Exkursion: Identitätsfindung
Möchten die Aramäer als Gemeinschaft die Moderne überleben, so sind sie herausgefordert, vorerst ihre Gemeinschaft zu definieren. Sie sind genötigt, eine Antwort auf die Frage zu finden, wer zu dieser Gemeinschaft gehört. Konkret: Definiert sich die Gemeinschaft durch die Sprache, durch die Konfession oder/und durch die gemeinsame Geschichte? Es wurde die Frage aufgeworfen, ob nur die Mitglieder der Syrisch-Orthodoxen Kirche oder doch auch die Angehörigen der Chaldäischen und Assyrischen Kirche bzw. aller anderen syrischen Kirchen dieser Gemeinschaft angehören. Die Vorträge über die Geschichtsschreibung der einzelnen Konfessionen und über die Sprache der Mitglieder dieser Gemeinschaften sollten ein Aufschluss darüber geben.
a) Die Konfessionen
Amill Gorgis referierte über die syrisch-orthodoxe Gemeinschaft und ihre Gemeinsamkeiten mit der assyrischen-apostolischen und chaldäischen Gemeinschaft, mit denen uns u. a. das Fasten oder die liturgische Sprache und die gemeinsamen Kirchenväter verbinden. Was diese Gemeinschaften voneinander trenne, seien nur die theologischen Streitigkeiten im 4. Jahrhundert. Es gehe darum, dass die einzelne Gemeinschaften ihre Geschichtsschreibung säkular verfassen, so würde man über die theologischen Dispute hinweg zu einer Einheit kommen.
b) Die Sprache
Den zweiten praktischen Vortrag hielt PD Dr. Shabo Talay. Er erarbeitete ein Konzept für eine Entwicklung einer gemeinsamen aramäischen Hochsprache. Zunächst war es wichtig, historisch zu definieren, was Aramäisch ist, welche Sprachen oder Dialekte dazugehören. Des weiteren war zu klären, was hinter dem Begriff „gemeinsam“ steht und welches Ziel eine gemeinsame Hochsprache verfolgt.

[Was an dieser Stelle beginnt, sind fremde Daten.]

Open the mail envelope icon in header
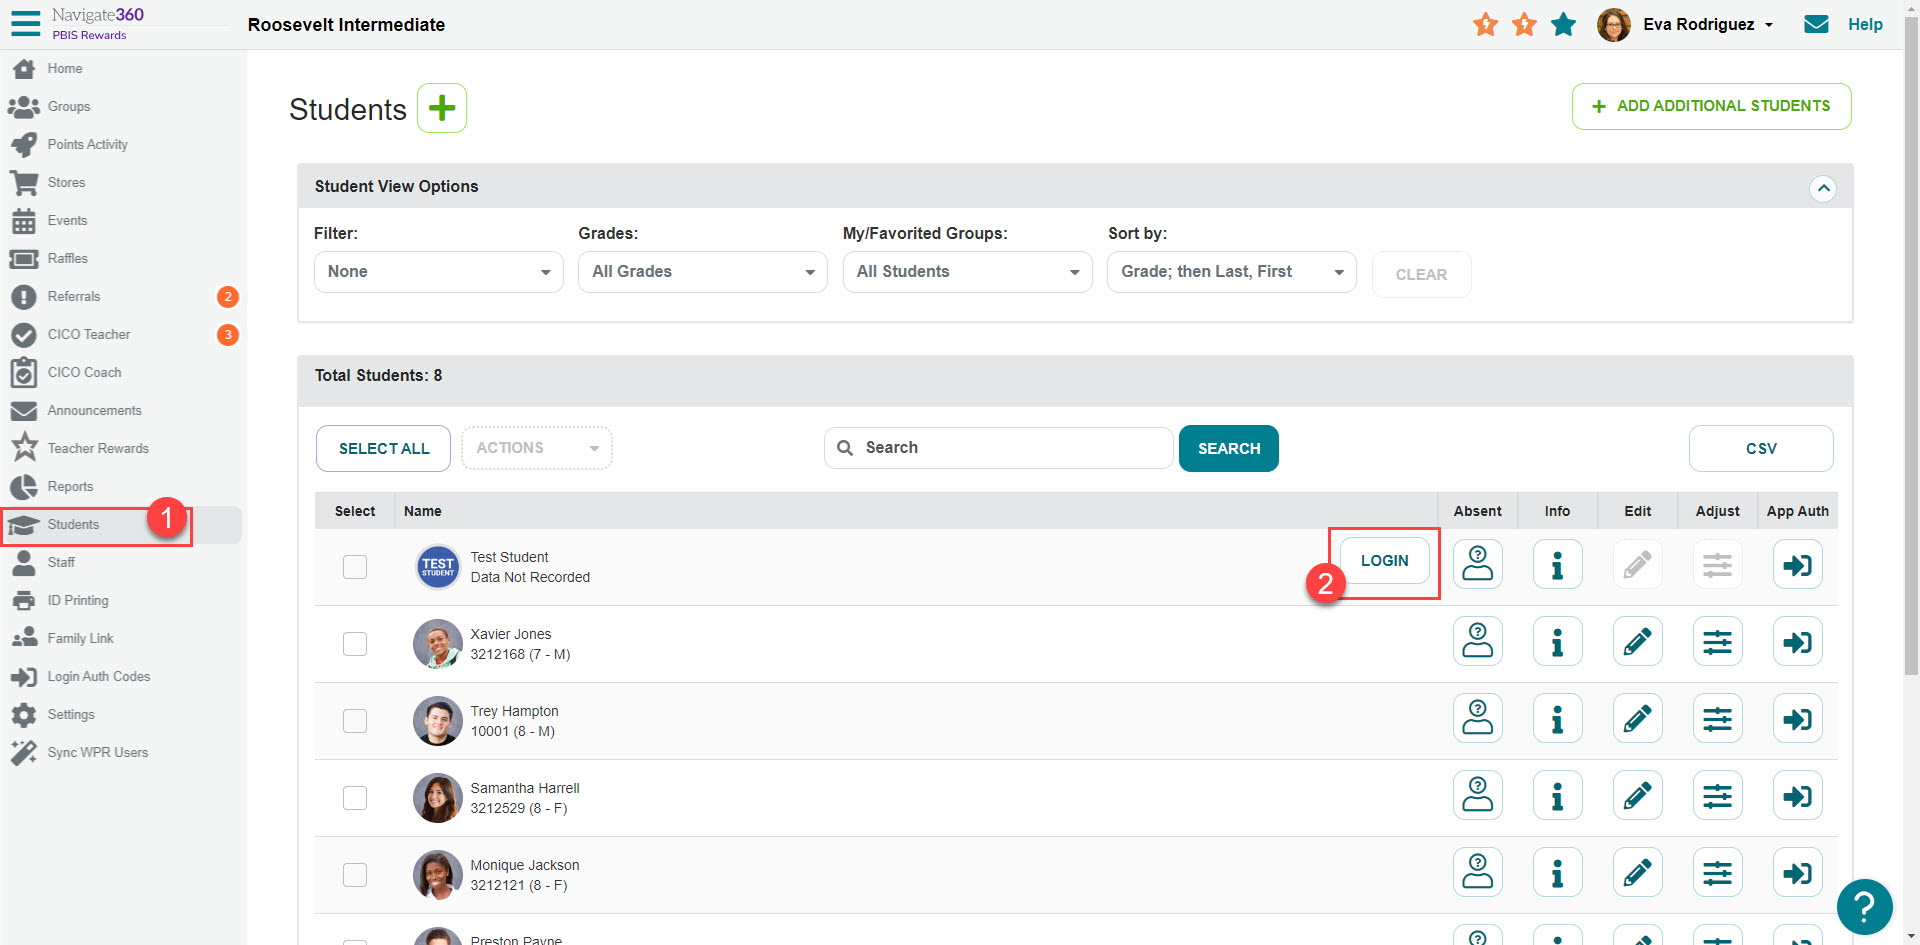This screenshot has height=945, width=1920. click(x=1816, y=24)
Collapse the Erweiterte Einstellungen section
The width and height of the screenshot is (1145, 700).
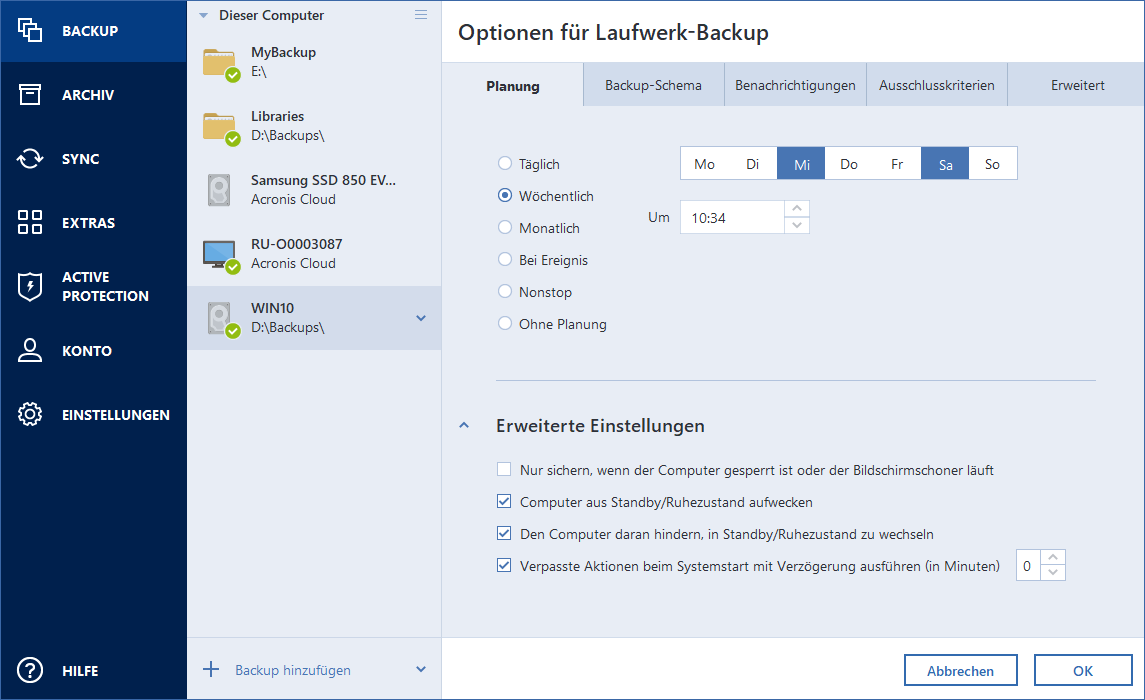click(463, 426)
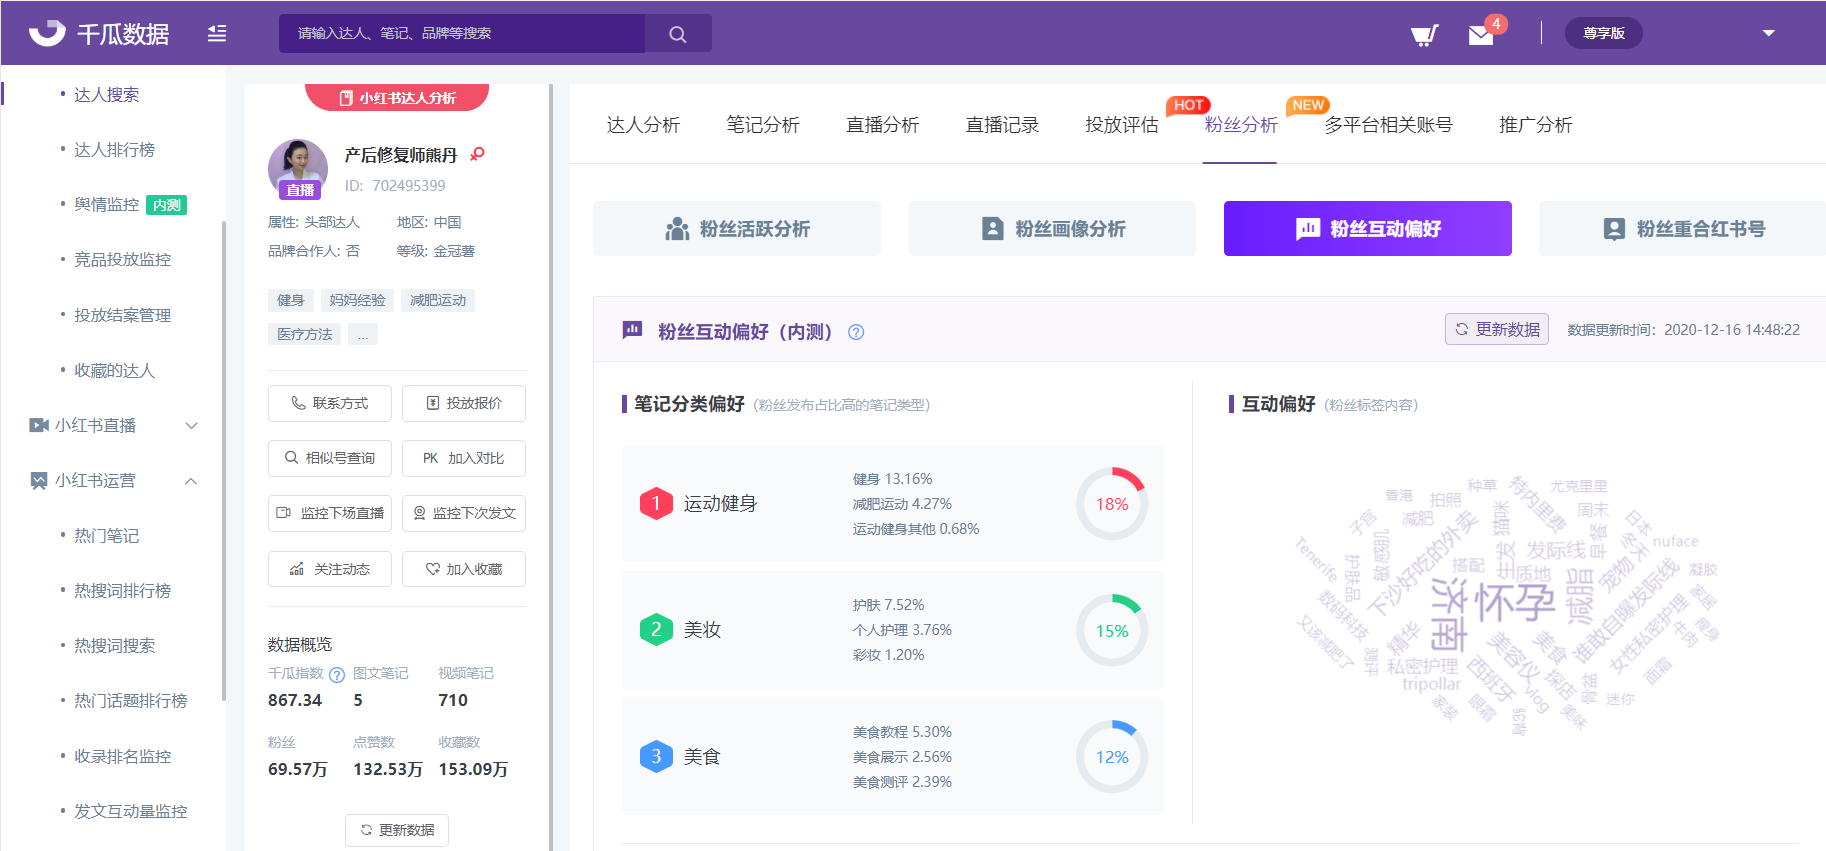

Talay kam zu dem Ergebnis, dass eine gemeinsame Hochsprache aus den beiden neuaramäischen Dialekten des Westens und des Ostens erarbeitet werden könnte. Ein Zurückgreifen auf das Syrische (Kthobonoyo) sieht er nicht als erforderlich. Vorstufe einer gemeinsamen Hochsprache wäre die Gründung einer Akademie für den westlichen Dialekt – das Surayt. Eine solche Institution ist für die Entwicklung und Pflege dieser Sprache unablässig. Die Konstruktion der Sprache, so etwa bei Wortneubildungen müsste stets Hand in Hand mit dem Ostdialekt laufen. So könnte man langfristig in einer weiteren Entwicklungsstufe eine gemeinsame Hochsprache erarbeiten.
Lösungsansätze für das kulturelle Überleben in der Moderne
Am Sonntag wurde die Idee der Bildung einer Nation geäußert, eine Nation ohne Nationalstaat um unser kulturelles Erbe zu erhalten, zu der sich alle Aramäer gehörig fühlen. Eine der wichtigsten Grundlagen für die Nation, wäre u. a. die Sprache.
Wichtig ist es vorher zu klären, ob wir überhaupt eine säkulare Gemeinschaft realisieren wollen oder nicht, eine Nation ohne Territorium werden möchten und ob wir uns religiös definieren oder nicht. Die Kirche muss sich als Teil der Gesellschaft sehen und nicht als die Gesellschaft.
Es wurden aufschlussreiche, interessante und sehr energisch diskutierte Themen angesprochen, die einen zum Nachdenken gebracht haben und die Problematik der Erhaltung unserer aramäischen Gemeinschaft verdeutlicht haben.